Lyan Fernandez is the COO at Miami-based TotalBank, an affiliate of Banco Popular with around $2 billion in assets. With the impact of the housing crash still lingering, banks like TotalBank are now reevaluating the way they manage risk, especially when it comes to commercial real estate. Fernandez talked to The Real Deal about what kind of deals are getting loans, how owner-occupied deals are increasing and the way banks are adapting to the regulatory overhaul.
What is the financing situation like for real estate deals?
For commercial banks, we’re really looking for smaller deals, for diversification. We have a mandate from our regulators that we can’t be very concentrated in commercial real estate. For example, owner-occupied investments, even though it’s commercial real estate, is not considered high-risk. So, that is an area that commercial banks, from large to small, are going after.
What other kinds of deals are seeing financing today?
Beyond that, anything like healthcare, government infrastructure, charter schools, mature, established retail centers and multi-family.

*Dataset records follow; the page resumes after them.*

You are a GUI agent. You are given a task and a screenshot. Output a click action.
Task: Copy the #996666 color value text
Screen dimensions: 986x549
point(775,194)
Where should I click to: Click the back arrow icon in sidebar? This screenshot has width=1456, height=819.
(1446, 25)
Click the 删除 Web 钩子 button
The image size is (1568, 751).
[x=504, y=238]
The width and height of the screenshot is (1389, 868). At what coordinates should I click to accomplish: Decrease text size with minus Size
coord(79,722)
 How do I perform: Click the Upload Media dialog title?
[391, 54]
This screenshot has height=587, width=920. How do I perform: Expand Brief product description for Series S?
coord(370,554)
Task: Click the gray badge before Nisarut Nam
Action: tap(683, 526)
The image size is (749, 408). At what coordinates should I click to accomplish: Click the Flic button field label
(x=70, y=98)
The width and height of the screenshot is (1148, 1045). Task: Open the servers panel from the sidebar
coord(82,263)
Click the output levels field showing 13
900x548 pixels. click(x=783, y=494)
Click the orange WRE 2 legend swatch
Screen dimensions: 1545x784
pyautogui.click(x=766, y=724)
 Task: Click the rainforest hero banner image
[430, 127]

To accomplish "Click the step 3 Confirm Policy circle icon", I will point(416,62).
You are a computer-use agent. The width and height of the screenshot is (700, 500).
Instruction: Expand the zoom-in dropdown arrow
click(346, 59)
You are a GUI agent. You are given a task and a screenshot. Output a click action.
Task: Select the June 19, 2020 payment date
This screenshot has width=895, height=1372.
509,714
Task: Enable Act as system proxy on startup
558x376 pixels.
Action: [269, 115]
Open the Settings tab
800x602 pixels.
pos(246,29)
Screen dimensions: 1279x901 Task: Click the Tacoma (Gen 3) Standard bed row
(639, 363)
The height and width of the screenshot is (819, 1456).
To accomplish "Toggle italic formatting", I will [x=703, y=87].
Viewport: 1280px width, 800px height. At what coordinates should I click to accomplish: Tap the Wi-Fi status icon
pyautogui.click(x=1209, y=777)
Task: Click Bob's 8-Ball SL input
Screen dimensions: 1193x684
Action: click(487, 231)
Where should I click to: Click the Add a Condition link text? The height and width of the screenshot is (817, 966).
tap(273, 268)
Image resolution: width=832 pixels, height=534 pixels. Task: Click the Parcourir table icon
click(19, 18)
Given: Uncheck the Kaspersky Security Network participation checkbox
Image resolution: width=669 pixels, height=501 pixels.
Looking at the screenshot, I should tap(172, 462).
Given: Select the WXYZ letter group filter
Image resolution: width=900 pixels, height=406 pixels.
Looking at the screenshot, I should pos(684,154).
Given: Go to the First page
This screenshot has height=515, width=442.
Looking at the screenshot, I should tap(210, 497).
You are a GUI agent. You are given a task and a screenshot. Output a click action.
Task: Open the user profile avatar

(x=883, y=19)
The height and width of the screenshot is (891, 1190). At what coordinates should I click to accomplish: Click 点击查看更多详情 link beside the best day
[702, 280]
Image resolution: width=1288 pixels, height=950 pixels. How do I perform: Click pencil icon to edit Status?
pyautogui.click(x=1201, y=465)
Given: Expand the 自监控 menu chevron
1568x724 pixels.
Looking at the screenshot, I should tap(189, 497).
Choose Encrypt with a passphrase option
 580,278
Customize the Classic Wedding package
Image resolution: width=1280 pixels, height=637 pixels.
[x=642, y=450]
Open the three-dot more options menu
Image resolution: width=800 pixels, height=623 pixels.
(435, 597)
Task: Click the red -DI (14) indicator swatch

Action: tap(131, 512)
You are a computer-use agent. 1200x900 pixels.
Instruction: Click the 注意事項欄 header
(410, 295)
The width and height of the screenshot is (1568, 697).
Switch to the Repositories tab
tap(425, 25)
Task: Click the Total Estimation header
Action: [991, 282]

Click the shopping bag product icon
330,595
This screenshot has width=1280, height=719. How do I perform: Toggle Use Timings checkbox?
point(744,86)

For retail centers and multi-family … the risk is diversified because you have diversified sources of repayment — which makes it appealing to the banks. What we’re seeing right now is that the market is in the hands of professionals, whereas during the bubble you saw a lot of inexperienced investors trying to make it. Now you have professional borrowers that won’t get into something that is speculative or doesn’t make any sense — it’s back to basics.
Can you expand on multi-family and retail deals being less risky?
It’s not a single tenant situation. In retail centers, you want some good anchors with a chunk of diversified business so your source of repayment won’t be compromised by one tenant. In multi-family, it’s the same thing — your sources of repayment are diversified by the number of tenants.
What are banks most concerned about right now?
I think what banks are concerned about is that we haven’t really hit the bottom on values. You don’t want to be lending at values that are not going to be there six months to a year from now. I think we are probably at the bottom of the market — I’m starting to see distressed sales not necessarily dictating the value of non-distressed assets, which was happening for a long period of time. I think appraisers are starting to separate the wheat from the chaff.
We know that banks have been “extending and pretending” with borrowers on loans — what else has changed in this relationship?
You’ll also find that banks these days do a lot more verification than they did before. Now, in almost every instance, you get confirmation from all the tenants as to what they’re actually paying. A lot of borrowers are not used to getting asked as many questions — but it’s been happening enough that professional borrowers are saying ‘do what you need to do.’ People are cooperating with the banks to get the deal done.